Called Saving Mr Banks, the film will focus on the battleTravers waged against the "Disney-fication" of her novels, which she claimed betrayed her original stories and led to a production she described as "all fantasy and no magic".
British actress Emma Thompson is in negotiations to play Travers, who was born Helen Lyndon Goff in Maryborough in 1899 and created the beloved magical nanny in the 1930s.
Tom Hanks is in discussions to join the cast as Walt Disney, who worked for 14 years to persuade a reluctant Travers to allow his company to produce the 1964 Mary Poppins movie.

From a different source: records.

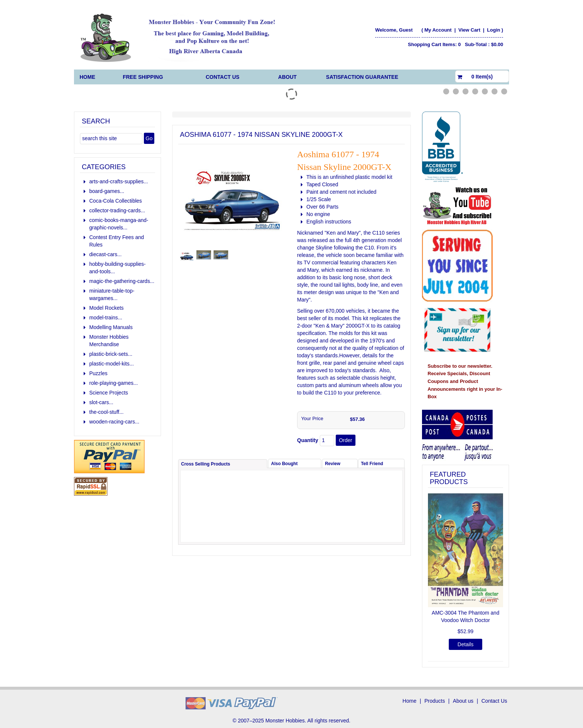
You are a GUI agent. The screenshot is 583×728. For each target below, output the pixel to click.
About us (463, 701)
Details (466, 644)
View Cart (470, 30)
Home (87, 77)
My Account (438, 30)
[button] (434, 576)
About (287, 77)
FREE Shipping (143, 77)
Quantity (307, 440)
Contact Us (222, 77)
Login (493, 30)
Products (434, 701)
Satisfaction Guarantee (362, 77)
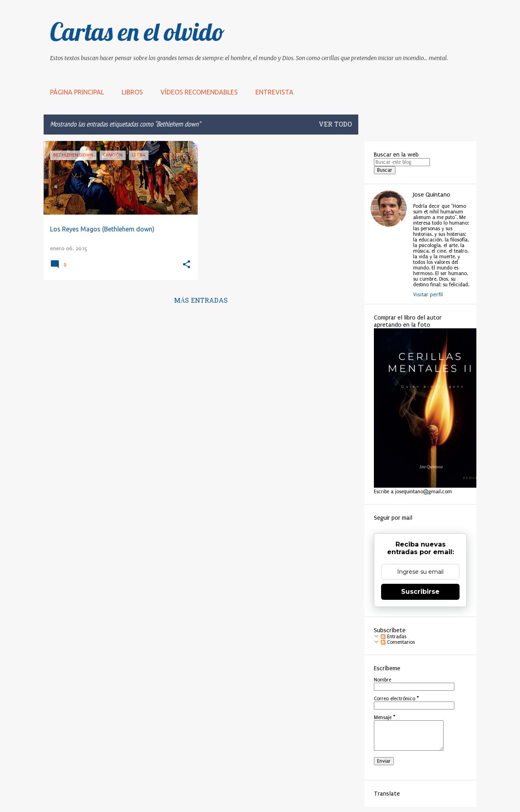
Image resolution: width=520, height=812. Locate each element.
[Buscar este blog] (402, 162)
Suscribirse (420, 591)
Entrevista (274, 92)
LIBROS (132, 92)
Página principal (77, 92)
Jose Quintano (432, 195)
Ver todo (335, 125)
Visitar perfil (428, 294)
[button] (187, 265)
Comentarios (398, 642)
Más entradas (201, 301)
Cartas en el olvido (137, 32)
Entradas (394, 637)
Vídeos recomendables (199, 92)
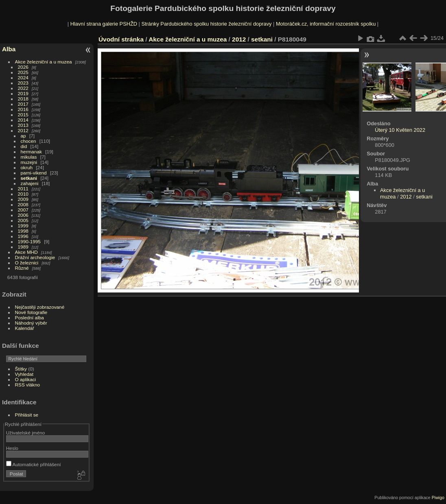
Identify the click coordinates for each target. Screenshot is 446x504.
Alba (9, 49)
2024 (23, 77)
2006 (23, 215)
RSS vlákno (27, 384)
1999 (23, 225)
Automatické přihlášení (33, 464)
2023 (23, 83)
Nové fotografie (31, 312)
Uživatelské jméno (25, 432)
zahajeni (30, 183)
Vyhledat (24, 374)
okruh (26, 167)
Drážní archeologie (35, 257)
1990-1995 (29, 241)
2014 (23, 120)
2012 (23, 130)
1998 (23, 231)
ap (23, 135)
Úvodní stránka (121, 39)
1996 (23, 236)
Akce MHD (26, 252)
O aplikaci (26, 379)
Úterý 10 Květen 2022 (400, 130)
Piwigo (438, 497)
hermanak (31, 151)
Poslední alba (29, 317)
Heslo (12, 448)
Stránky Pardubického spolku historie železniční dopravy (206, 24)
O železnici (27, 262)
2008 (23, 204)
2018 (23, 98)
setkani (29, 178)
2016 (23, 109)
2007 (23, 209)
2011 (23, 188)
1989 (23, 247)
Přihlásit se (27, 415)
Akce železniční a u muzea (44, 61)
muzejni (29, 162)
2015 (23, 114)
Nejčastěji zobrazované (40, 307)
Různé (22, 268)
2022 (23, 88)
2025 (23, 72)
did (24, 146)
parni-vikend (34, 172)
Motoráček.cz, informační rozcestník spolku (326, 24)
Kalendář (24, 328)
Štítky (21, 369)
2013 (23, 125)
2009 (23, 199)
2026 (23, 67)
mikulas (29, 157)
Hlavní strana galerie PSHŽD (104, 24)
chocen (28, 141)
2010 (23, 194)
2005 (23, 220)
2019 (23, 93)
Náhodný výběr (31, 323)
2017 (23, 104)
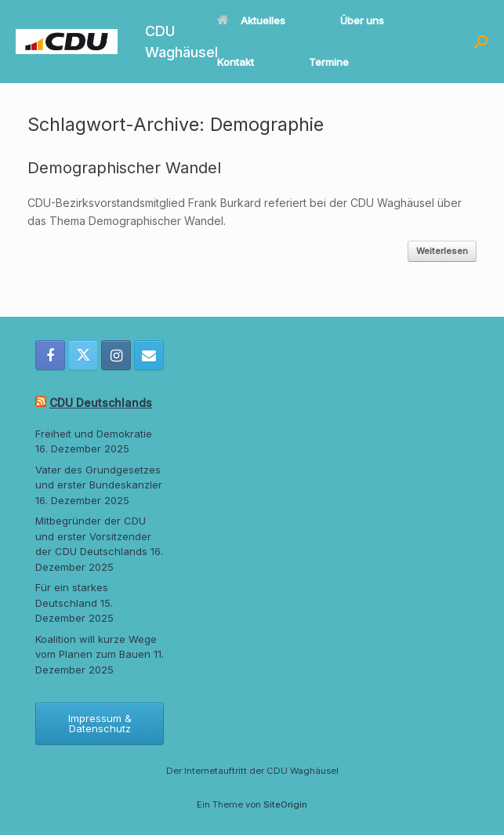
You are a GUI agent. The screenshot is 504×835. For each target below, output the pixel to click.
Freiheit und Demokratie (93, 434)
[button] (480, 42)
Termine (328, 62)
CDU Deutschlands (100, 402)
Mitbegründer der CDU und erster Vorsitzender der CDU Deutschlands (93, 535)
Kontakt (235, 62)
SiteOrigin (285, 804)
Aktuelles (251, 20)
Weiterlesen (442, 251)
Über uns (362, 20)
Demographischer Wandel (124, 168)
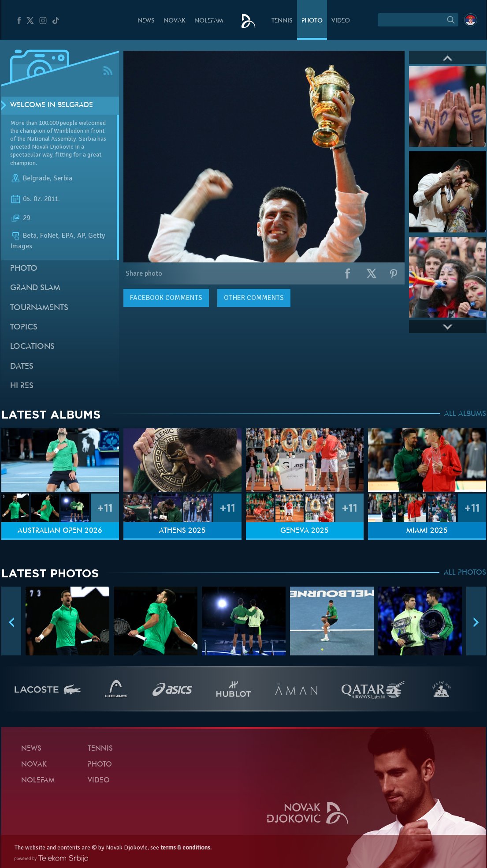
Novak (175, 21)
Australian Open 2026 (60, 531)
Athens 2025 (182, 531)
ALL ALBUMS (465, 414)
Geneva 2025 (305, 531)
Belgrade (36, 178)
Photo (312, 21)
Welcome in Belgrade (52, 105)
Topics (24, 327)
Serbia (63, 178)
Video (341, 21)
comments (166, 298)
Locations (32, 347)
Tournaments (39, 308)
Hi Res (22, 386)
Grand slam (35, 288)
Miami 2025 (427, 531)
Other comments (254, 298)
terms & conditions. (186, 847)
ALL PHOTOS (465, 573)
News (146, 21)
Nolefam (208, 21)
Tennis (282, 21)
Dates (22, 367)
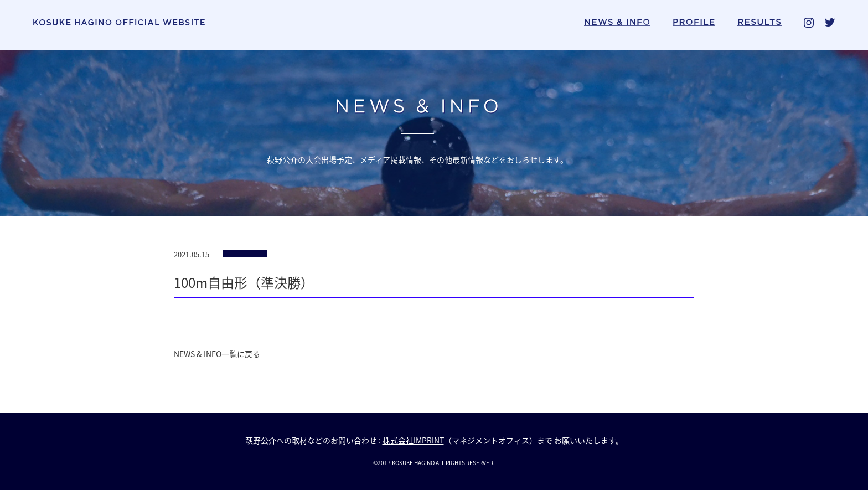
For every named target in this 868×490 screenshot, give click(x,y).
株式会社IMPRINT (413, 440)
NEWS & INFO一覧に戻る (217, 354)
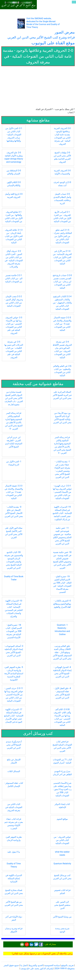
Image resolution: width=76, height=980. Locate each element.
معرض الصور (65, 32)
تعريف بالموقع (68, 965)
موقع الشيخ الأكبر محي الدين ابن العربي (18, 5)
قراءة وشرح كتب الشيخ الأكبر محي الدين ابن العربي (41, 37)
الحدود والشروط (36, 965)
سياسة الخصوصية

As shown in the movie, Travers eventually agreed to a $100,000 payment plus 5% of the film's gross, as well as script approval - which was practically unheard of at the time.
She insisted there should be no animation in the movie and harassed the scriptwriters demanding changes, until relations soured to the extent that she was not invited to the premiere - although she turned up anyway after securing her own ticket.
The title of the new film, Saving Mr Banks, is a reference to attempts by the Disney scriptwriters to remove the character of the father, which was one of a swathe of changes suggested to make the plot more palatable for American audiences.
Although Mr Banks eventually remained in the storyline, Travers was unable to prevent other alterations such as turning Mrs Banks into a suffragette, and making the family wealthier than in the books.
The original film starring Julie Andrews was a huge critical and commercial success, but Travers was so appalled by the adaptation that she sobbed all the way through the opening night.
She was never able to overcome her bitterness towards Disney despite becoming rich from the film royalties, and refused to ever work with the company again.
Travers later agreed to a Mary Poppins stage musical on the single proviso that no Americans were allowed to be involved with the production.
Saving Mr Banks is expected to be released in 2014.